A turbine having an improved connection between a ceramic rotor and a metal turbine shaft. The juncture between the rotor and the turbine shaft is disposed between a bearing supporting the turbine shaft and a sealing ring isolating the rotor from the oil reservoir of the turbine. A groove is formed at the juncture. oil is allowed to circulate around the groove at the juncture between the rotor and the shaft, thereby providing a lowered temperature of the juncture, and hence preventing separation between the rotor and shaft due to differences in coefficients of thermal expansion.

Patent
   4585396
Priority
Nov 30 1982
Filed
Nov 30 1983
Issued
Apr 29 1986
Expiry
Nov 30 2003
Assg.orig
Entity
Large
7
13
EXPIRED
1. In a turbine having a ceramic rotor joined to a metal turbine shaft, the improvement wherein: a juncture between said rotor and said turbine shaft is disposed between a bearing supporting said turbine shaft and a sealing ring blocking fluid flow around said rotor from an oil reservoir of said turbine, and at a position where oil from said oil reservoir is circulated around said juncture.
2. The improved turbine of claim 1, wherein a groove is formed around said juncture between said shaft and said rotor.
3. The improved turbine of claim 2, wherein said shaft has a tapered cylindrical portion extending into a mating cup-like end of said rotor.
4. The improved turbine of claim 2, wherein said rotor has an end projecting into a cup-like end of said shaft.
5. The improved turbine of claim 2, wherein said rotor and said shaft are joined by brazing.

The present invention relates to a turbine, such as a gas turbine, turbo-supercharger, or the like.

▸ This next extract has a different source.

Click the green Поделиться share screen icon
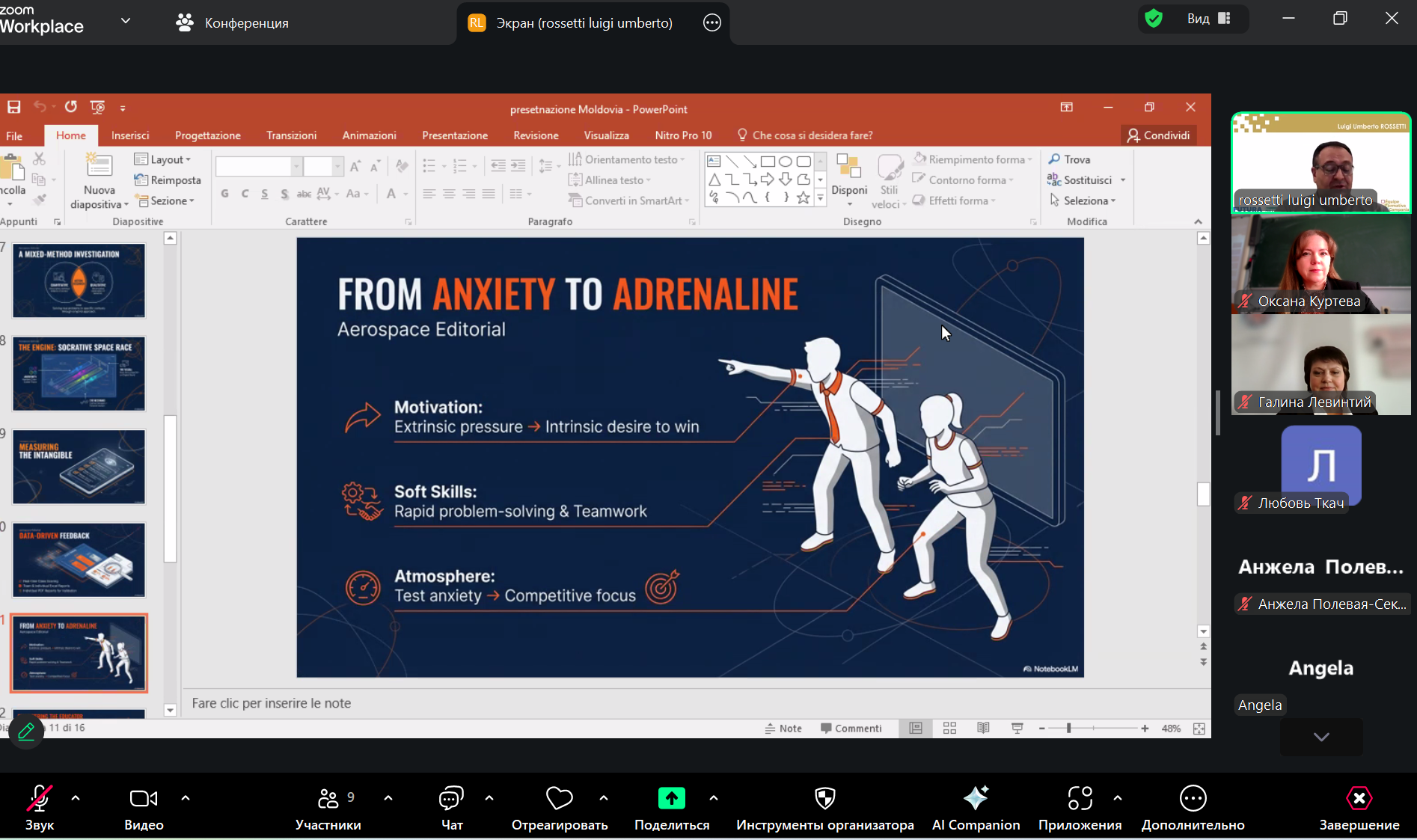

More particularly, the invention pertains to a turbine shaft for use in such an apparatus, and even more specifically, to a connecting portion between a ceramic shaft and a metal shaft of the turbine.

A conventional turbine of the same general type to which the invention pertains is illustrated in FIG. 1 of the drawings. The apparatus includes a turbine casing 5 and a compressor casing 7. A turbine shaft 1 extends longitudinally through the turbine casing 5 into the compressor casing 7. At the end of the turbine shaft 1 inside of the compressor casing 7 a compressor wheel 6 is mounted. An air inlet A is formed in the compressor casing 7 to supply air to the blades of the compressor wheel 6. The turbine shaft 1 is supported by a thrust bearing 10 and a bearing 3. Lubricating oil is supplied through an inlet B and collected in an oil resevoir 13. A lubricating oil outlet C is formed at the bottom of the reservoir 13.

A rotor 2 is mounted on a connecting portion 9 of the turbine shaft 1. A sealing ring 8', fitted in a groove 8, prevents oil from escaping around the turbine wheel 4 and exiting through the gas outlet E in the turbine casing 5. As is conventional, a gas inlet D communicates with the cavity around the rotor 2.

In this arrangement, the neck portion of the rotor 2 receives a large stress due to the relatively large diameter of the connecting portion 9. The larger the diameter of the connecting portion 9, the larger will be the required strength at its juncture with the rotor 2. Furthermore, the large diameter of the connecting portion 9 is disadvantageous in that the bearing speed is proportionally increased.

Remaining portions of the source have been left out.